Layer 2 vs. Layer 3 to TOR

Guys,

I am wondering how many of you are doing layer 3 to top of rack switches and what the pros and cons are. Also, if you are doing layer 3 to top of rack do you guys have any links to published white papers on it?

Thanks,
Raj Singh

We are heading towards that type of deployment beginning next year with
Juniper EX4200 switches in a redundant configuration. This will be pure
Layer2 in nature on the switches and they will "uplink" to Juniper
M10i's for layer3... the power savings, space savings etc over
traditional Cisco 6500 chassis (plus all the cabling between cabinets
which is in our case a nightmare) made this a pretty easy choice... and
price too..:wink:

Somewhere on Juniper's website in the product info section they have
deployment whitepapers on this kind of stuff if that's of interest....

Hope this helps..

Paul

Dani Roisman gave an excellent talk on this subject at NANOG 46 in Philadelpha:

   http://www.nanog.org/meetings/nanog46/abstracts.php?pt=MTQwOCZuYW5vZzQ2&nm=nanog46

  Steve

We are actually looking at going Layer 3 all the way to the top of rack and make each rack its own /24. This provides us flexibility when doing maintenance (spanning-tree). Also, troubleshooting during outages is much easier by using common tools like ping and trace routes.

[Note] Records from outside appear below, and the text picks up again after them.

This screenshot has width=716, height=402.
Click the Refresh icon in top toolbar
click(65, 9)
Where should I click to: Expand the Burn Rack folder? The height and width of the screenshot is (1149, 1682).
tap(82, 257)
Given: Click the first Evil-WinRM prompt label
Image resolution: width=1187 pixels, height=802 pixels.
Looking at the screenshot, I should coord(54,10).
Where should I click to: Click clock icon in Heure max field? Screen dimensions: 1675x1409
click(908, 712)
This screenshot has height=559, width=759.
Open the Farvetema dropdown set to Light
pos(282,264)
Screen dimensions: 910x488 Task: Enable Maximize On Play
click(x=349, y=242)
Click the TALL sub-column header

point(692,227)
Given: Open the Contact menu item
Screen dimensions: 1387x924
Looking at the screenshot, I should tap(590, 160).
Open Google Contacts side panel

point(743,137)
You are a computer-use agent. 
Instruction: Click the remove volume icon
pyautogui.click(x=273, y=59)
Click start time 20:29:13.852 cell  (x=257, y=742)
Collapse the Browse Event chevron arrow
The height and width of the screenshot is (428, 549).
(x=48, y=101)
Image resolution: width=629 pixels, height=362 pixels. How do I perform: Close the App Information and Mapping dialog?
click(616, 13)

I want to make sure this is something other people are doing out there and want to know if anyone ran into any issues with this setup.

Thanks,
Raj Singh | Director Network Engineering

Steve Feldman wrote:

Guys,

I am wondering how many of you are doing layer 3 to top of rack
switches and what the pros and cons are. Also, if you are doing layer
3 to top of rack do you guys have any links to published white papers
on it?

Dani Roisman gave an excellent talk on this subject at NANOG 46 in
Philadelpha:

http://www.nanog.org/meetings/nanog46/abstracts.php?pt=MTQwOCZuYW5vZzQ2&nm=nanog46

I'd always wondered how you make a subnet available across racks with L3
rack switching. It seems that you don't.

~Seth

It's possible, with prior planning. You can have the uplinks be layer 2
trunks, with a layer 3 SVI in the trunk acting as your actual routed uplink.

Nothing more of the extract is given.